Nel tuo libro ricorre la presenza dell'elemento occhi e, quindi, dello sguardo. Come cambiano i tuoi occhi quando scrivi per i ragazzi e come cambiano gli occhi dei più piccoli quando li incontri.

Mentre scrivevo questo romanzo ho letto “La fabbrica delle chimere. Biotecnologie applicate agli animali” di Roberto Marchesini, una visione zooantropologica per me sorprendente e inaudita, un saggio in cui a un certo punto c'è scritto: “dietro gli occhi dell'animale si nasconde un viso mentale inafferrabile, un labirinto di possibilità”. Dietro a quegli occhi c'è un mistero, una domanda a cui nessuno può rispondere e che ci inquieta: “Lì dietro chi c'è?”. Per quanto riguarda i miei occhi quando scrivo per i ragazzi direi che invertono il flusso: non è più quello che vedo fuori che si proietta dentro, ma quello che vedo dentro che va verso il fuori. I miei occhi diventano proiettori.

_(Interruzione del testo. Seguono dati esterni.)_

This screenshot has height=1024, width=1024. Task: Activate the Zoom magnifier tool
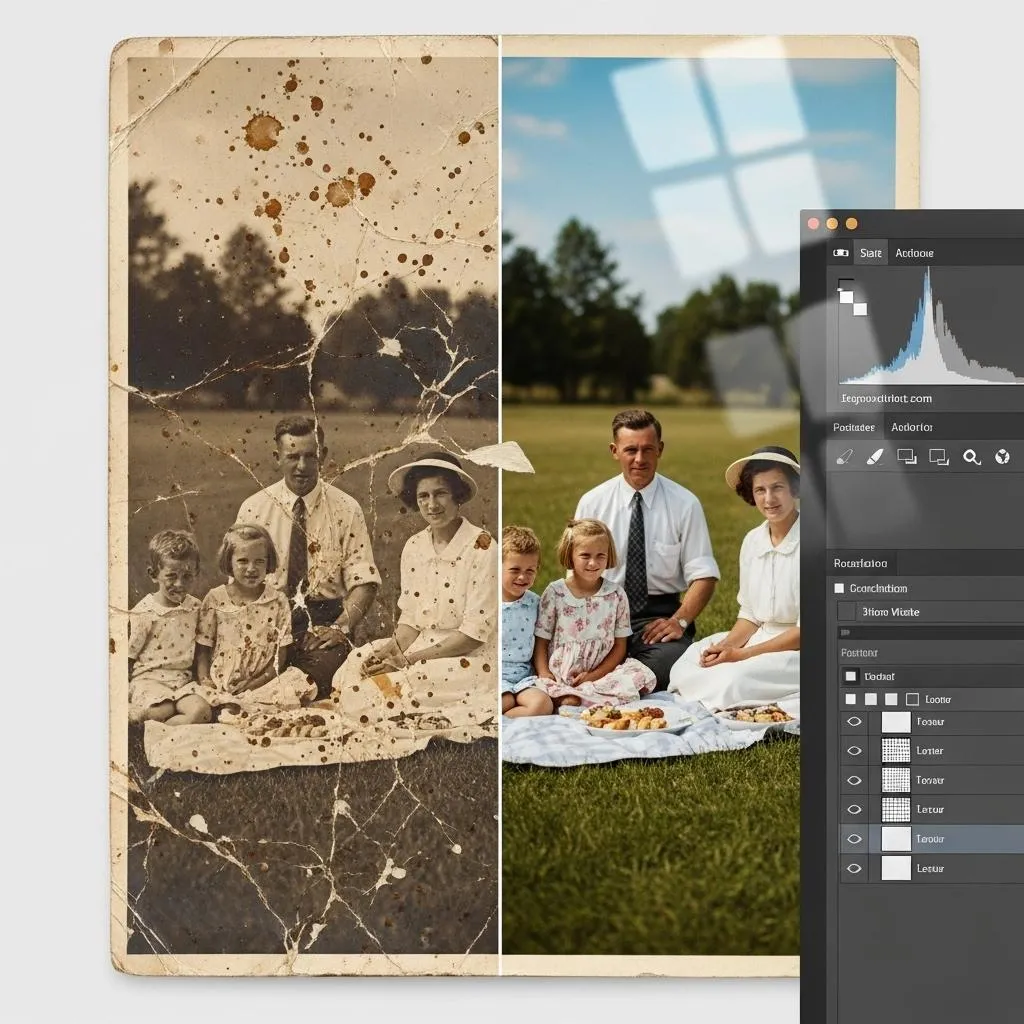(x=971, y=457)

Gli occhi dei bambini che incontro, invece, cambiano quando l'incanto funziona. Quando quello che ha incantato me arriva dritto anche dentro di loro. Quando finisco di dirgli una filastrocca il loro sguardo cambia, come cambia il loro prendere fiato o come scalpicciano i piedi. In quel momento vedo in quegli occhi un'esclamazione, e sento una voce che dice: “Ah, ecco dove ci voleva portare questo signore”.

Il Premio Andersen premia quest'anno molti progetti italiani. Tu come consideri la letteratura per i ragazzi oggi nel nostro paese?

Ci sono scrittori che sanno tutto sulla letteratura per l'infanzia e altri che non ne sanno niente o quasi. Ecco, io sono uno di questi. Anche quando lavoravo alla Melevisione mi rimproveravano perché dovevo conoscere meglio il mondo della tv per ragazzi, e quando facevo il drammaturgo mi rimproveravo io stesso perché non conoscevo tutto Shakespeare, o tutto Cechov, ma forse se fossi stato un esperto dell'una e dell'altra cosa non avrei scritto quello che ho scritto. Mi piace leggere la rivista Andersen, per esempio, per capire un po' cosa succede: se ci sono solo libri che parlano di bullismo o di genitori separati o di mafia... o se ci sono per i ragazzi anche storie che diano loro altre possibilità, altre storie, ma poi non elaboro una visione critica e chiara.

Anche tu come scrittore hai ricevuto il Premio Andersen nel 2007, è cambiato qualcosa in te in quel momento o è cambiata negli altri che si mettono in contatto con te?

Be' si qualcosa è cambiato. Mela Cecchi con cui ho ideato la Melevisione mi diceva: “l'artista fiorisce nella lode” ed è un po' vero. I premi ti confortano, e nutrono quell'ambizione che se accolta nel rispetto di sé e degli altri aiuta. Anche per chi si relaziona con me è cambiato qualcosa, quasi sempre quando mi presentano dicono: “Bruno Tognolini vincitore del Premio Andersen etc etc”. È anche vero che ci sono un bel po' di Premi Andersen in giro, in pochi non ne hanno vinto uno. A parte gli scherzi è un riconoscimento ambitissimo. Io stesso mi auguro di vincerlo ancora, un anno o l'altro, ed è un bell'incentivo. È stupendo sperare di vincere un premio se lo si fa con il sorriso. Sì, ricevere premi è bello.